Ought World, Political Religions, and the Bridge to Nowhere
It reminds me of how bands back in the 1960s had to produce three or four albums every year, plus a new single every couple of months, plus maybe a Christmas album. Now it's not unusual for an artist to go five years without an album, but they're not nearly as good. Although it doesn't seem conducive to "art," there's something about the daily grind that causes one to rise to the occasion, to reach down for something you otherwise wouldn't have known existed (assuming there's something there to begin with). Under these "adverse" conditions, someone like Paul McCartney produced more great music in a given year -- say, 1965 or 1966 -- than he did in the 37 from 1970 to today.

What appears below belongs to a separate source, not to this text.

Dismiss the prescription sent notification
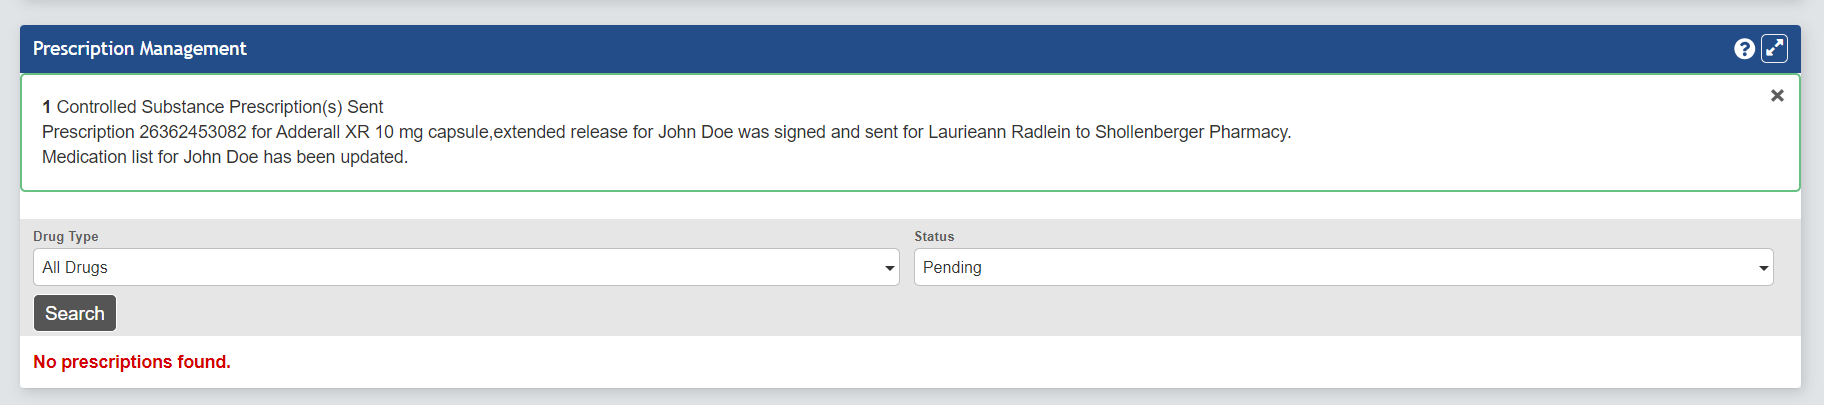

The same goes for the Rolling Stones, who cranked out one masterpiece after another from 1964-1972, then essentially zilch, artistically speaking.
Off hand, I can only think of a couple of folks from that era who escaped the artistic decline that resulted from independence of the pressure to produce so much new material, Van Morrison and Bob Dylan. Dylan very consciously and publicly extricated himself from the "star maker machinery" in 1966, while Morrison did so in about 1974. Each went into a semi-retirement that lasted several years before they returned with a very different attitude about their music and their audience. They reconciled themselves to producing music for the marketplace, but entirely on their own terms.
Anyway, ever since I took a day off from posting last week, I feel as if the spell has been broken. I suppose it's like sinnin'. The first time is hard, but after that, it's easy. This morning I just wanted to stay in bed. I didn't want to face The Puppy. As I said, it's not her fault. It's just that I'd gotten so accustomed to that absolutely silent space in the morning, and now it's gone. Only now do I realize how important it had become to me.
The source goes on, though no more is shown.